A Summary of Multimessenger Science with Neutron Star Mergers

Eric Burns, Aaron Tohuvavohu, James Buckley, Tito Dal Canton, S. Brad Cenko, John W. Conklin, Filippo D'Ammando, David Eichler, Chris Fryer, Alexander J. van der Horst, Marc Kamionkowski, Mansi Kasliwal, Raffaella Margutti, Brian D. Metzger, Kohta Murase, Samaya Nissanke, David Radice, John Tomsick, Colleen A. Wilson-Hodge, Bing Zhang

Published 2019-03-08Version 1

Neutron star mergers, referring to both binary neutron star and neutron star black hole mergers, are the canonical multimessenger events. They have been detected across the electromagnetic spectrum, have recently been detected in gravitational waves, and are likely to produce neutrinos over several decades in energy. The non-thermal prompt and afterglow emission of short gamma-ray bursts and the quasi-thermal emission from the radioactively powered kilonovae provide distinct insights into the physics of neutron star mergers. When combined with direct information on coalescence from gravitational waves and neutrinos these sources may become the best understood astrophysical transients.
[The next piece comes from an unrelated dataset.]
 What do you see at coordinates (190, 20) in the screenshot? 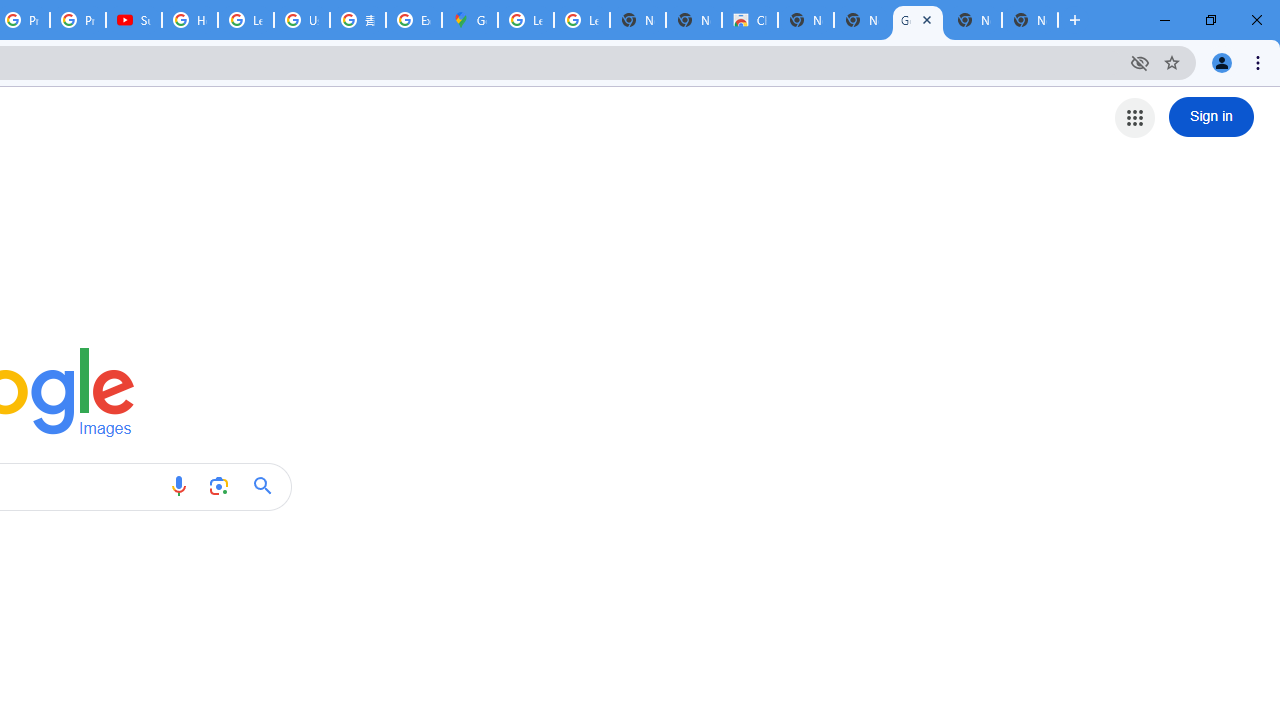
I see `'How Chrome protects your passwords - Google Chrome Help'` at bounding box center [190, 20].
Multimessenger observations of these cataclysmic events will determine sources of gravitational waves and astrophysical neutrinos, enable precision cosmology, and unique tests of fundamental physics, the origin of heavy elements, the behavior of relativistic jets, and the equation of state of supranuclear matter. In this white paper we present a summary of the science discoveries possible with multimessenger observations of neutron star mergers and provide recommendations to enable them in the new era of time-domain, multimessenger astronomy.